• _Records shown_
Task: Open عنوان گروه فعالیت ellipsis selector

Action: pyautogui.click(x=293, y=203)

...

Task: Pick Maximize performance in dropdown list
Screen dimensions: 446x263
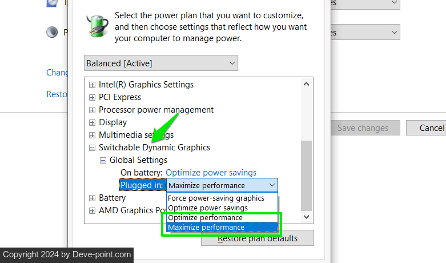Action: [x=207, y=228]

• _Set problem_
Lay out the lines from the one containing "Task: Pick Maximize" through the one containing "Action: [x=207, y=228]", inclusive, as a two-column CSV with columns instruction and action. Put each instruction and its action in one quoted field, replace line breaks with spaces, and leave out the pictures.

• _Finished task_
instruction,action
"Task: Pick Maximize performance in dropdown list Screen dimensions: 446x263","Action: [x=207, y=228]"